Into this already ridiculous story comes Rita La Porta (Rebekah Dahl), Uncle Tony's ex-girlfriend, the one who shot him dead. Apparently Tony stole the $6 million from her, and she's come to Monte Carlo to get it back. Bat-blind but too vain for glasses, Rita is packing a pistol and she's prepared to use it, even if she can't aim.

It's true that Russell Freeman's set wobbles back and forth, and yes, one can sometimes hear the crew whispering off stage. But the actors sing with loud, clear, limber voices, hitting high notes and harmonies with equal grace. And they're obviously having fun with the show (though Chakurian ought to give up the English accent that he feigns every now and then). While Phillip K. Duggins's direction amounts to little more than having the actors move up and down the tiny stage (all the important moments happen right under the audience's nose), he's got his show moving so quickly that you'll hardly notice.

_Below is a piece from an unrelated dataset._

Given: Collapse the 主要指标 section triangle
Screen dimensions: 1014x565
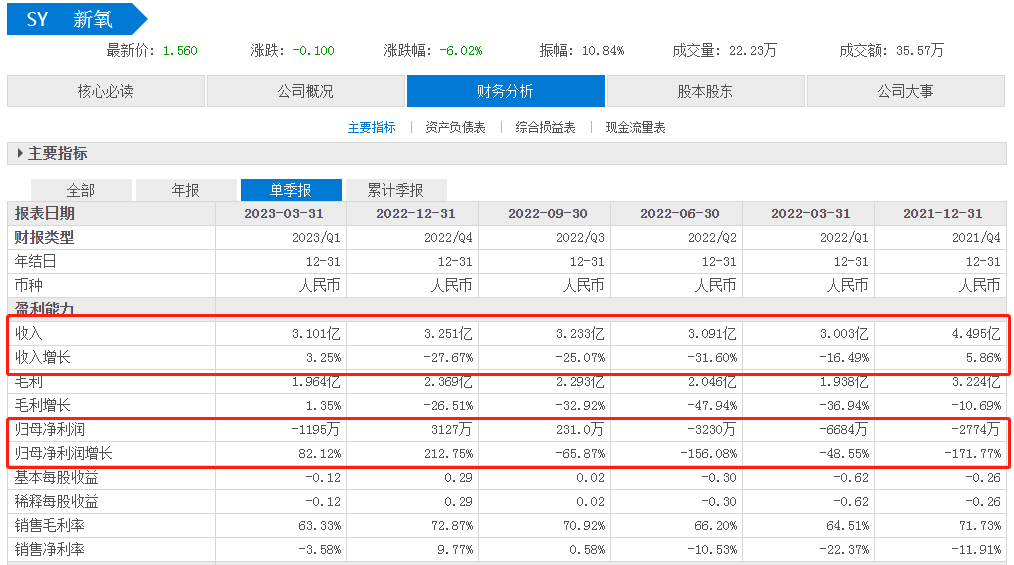Looking at the screenshot, I should pyautogui.click(x=20, y=154).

Lucky Stiff plays like a two-hour Carol Burnett Show skit; it's amusing in a safe, generic, family entertainment way. Even the friendly teenage ushers seem like they've come from some Rockwellian netherworld. Duggins, Masquerade's artistic director, is clearly bound and determined to keep his theater squeaky-clean (even the cigarette an actor smokes in one scene is fake). This strategy hardly makes for great art, but judging by this show's audience, there's clearly a market out there for good, sanitized, energetic fun.


With a title like Fruit Cocktail, it's pretty obvious what Eric Lane Barnes's musical revue is about. But just in case you're in the dark when you sit down at Theatre New West, the opening song about drama queens will set you, er, straight.

Barnes's funny, tuneful take on gay life covers lots of familiar territory. "Available," sung with great flaming joy by Chris Pool, is about a drag queen who fawns over a man who treats him badly. Buzz Bellmont and David Barron sing "It's All in Your Mind," which, according to the song, is where great sex comes from. And the entire cast struts its stuff in "Vitamin Q," a sort of anthem to the power of living gay.

But Barnes does more here than tell the same old stories. The inventive songwriter also skewers unexpected aspects of pop culture with the same tenderly ironic take. "Three Little Words" lampoons the tired phrases -- "You go, girl!" and "Oh, my God!" and "Like, no way!" -- uttered by everyone from schoolgirls to Oprah. One of the best numbers, "Arkansas," starts out sounding like an ordinary ballad: "Have you ever been to Arkansas?" But then it makes a sharp turn into left field with lines like "Have you ever made an omelette wearing John Ashcroft's panties?"

There are many more odd musical moments throughout the show; one involves a sing-along in which pianist Michael Harren manages to coax the audience into warbling, "I've got underwear a plenty in my underwear drawer." The whimsy of these moments is impossible to resist.

Joe Watts takes a laissez-faire approach in directing this show, and there isn't much in the way of set or lighting in the makeshift theater. But the cast sings well -- Braden Hunt and Pool, especially. And Barnes's oddball songs are nothing if not entertaining.